• _TASK PROMPT_:
With the pictures omitted, write out the entries that follow exactly as they stand.

• _SUPPLIED DATA_:
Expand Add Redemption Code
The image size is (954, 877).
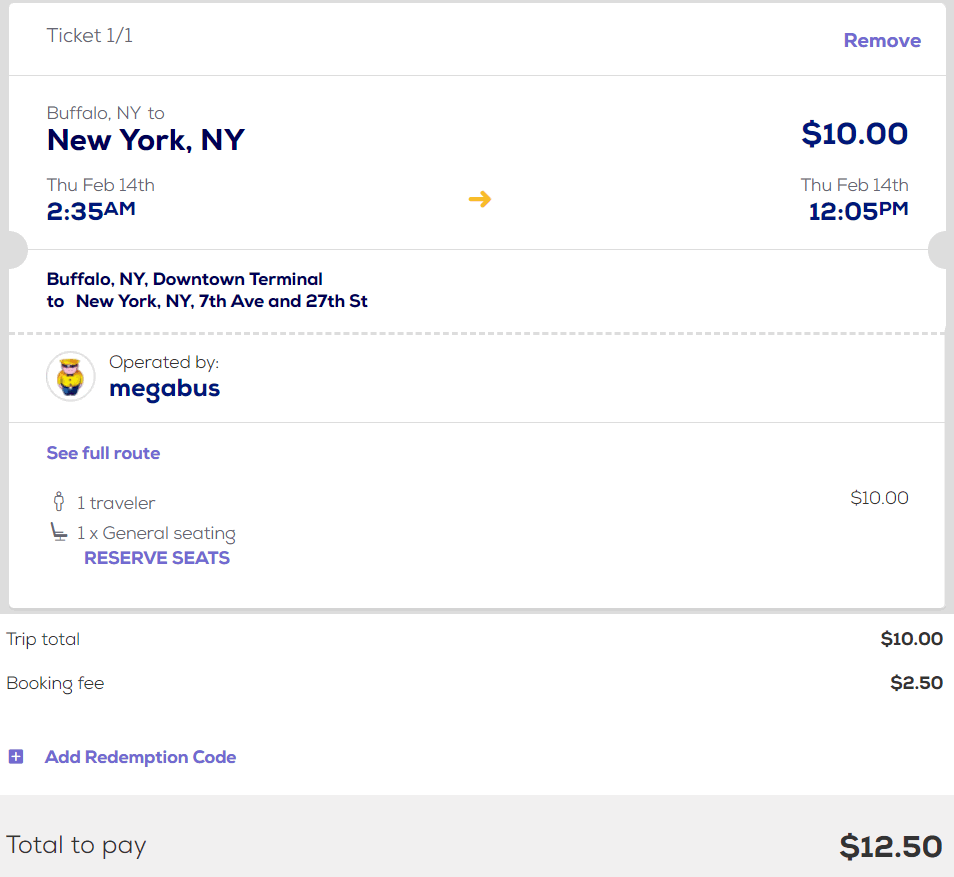140,757
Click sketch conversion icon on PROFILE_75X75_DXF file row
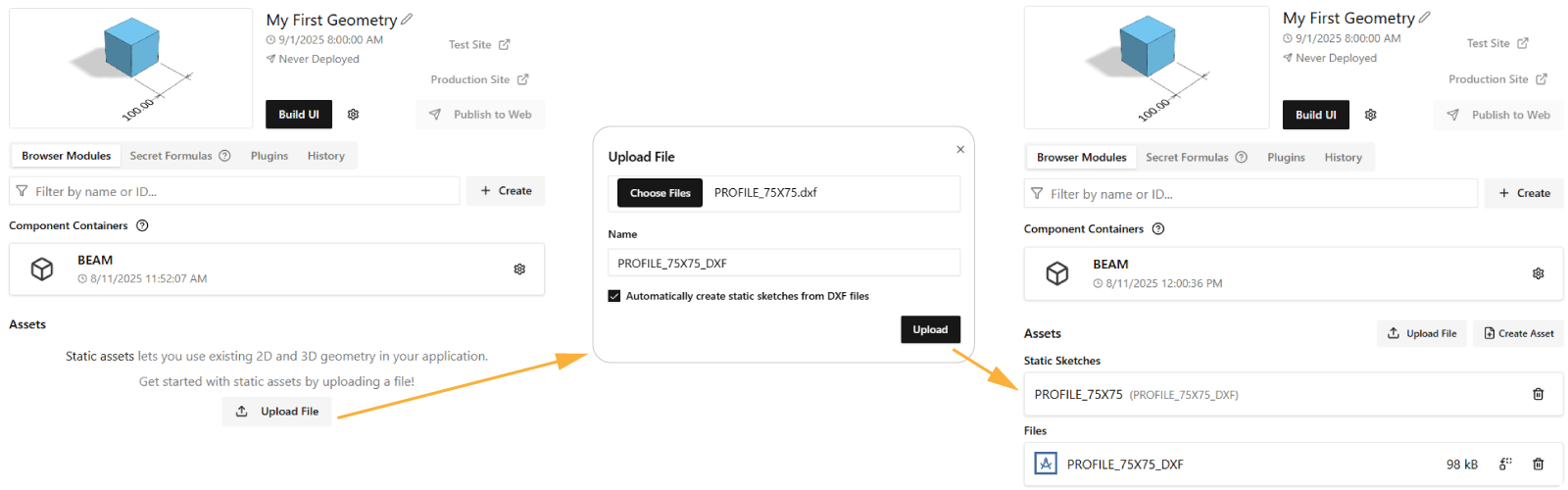The height and width of the screenshot is (490, 1568). click(1505, 464)
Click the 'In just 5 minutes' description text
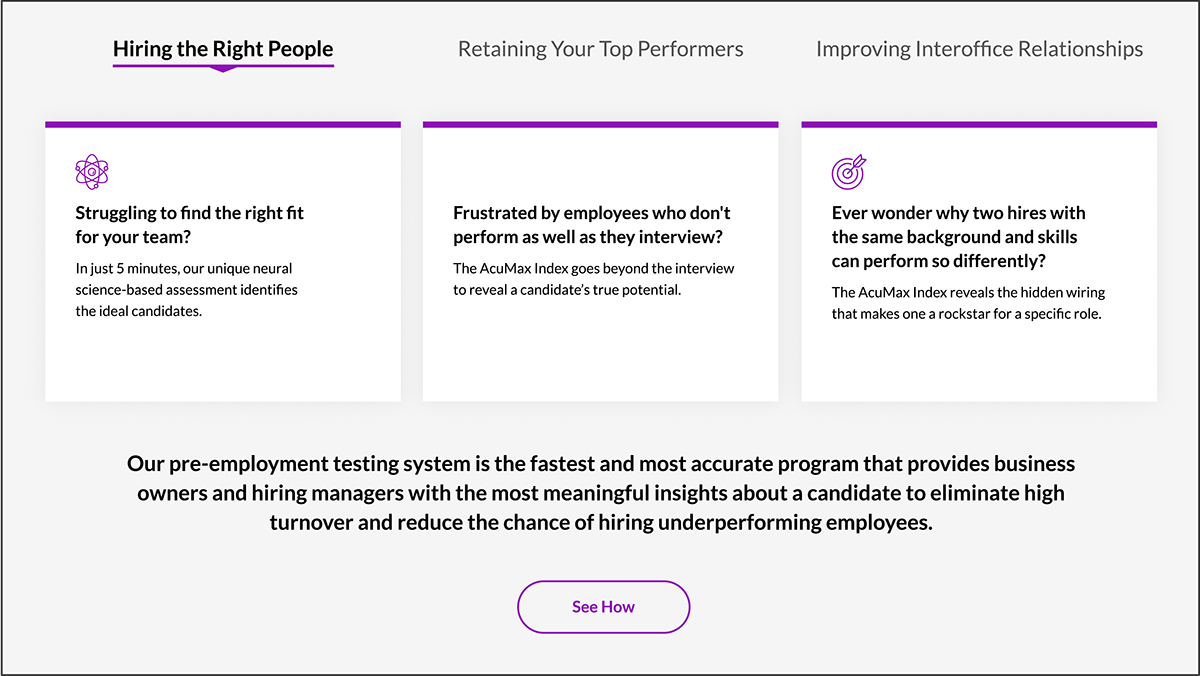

• _RESPONSE TO THIS TASK_:
Expand Add Redemption Code
The image size is (954, 877).
140,757
Click sketch conversion icon on PROFILE_75X75_DXF file row
The height and width of the screenshot is (490, 1568). click(1505, 464)
Click the 'In just 5 minutes' description text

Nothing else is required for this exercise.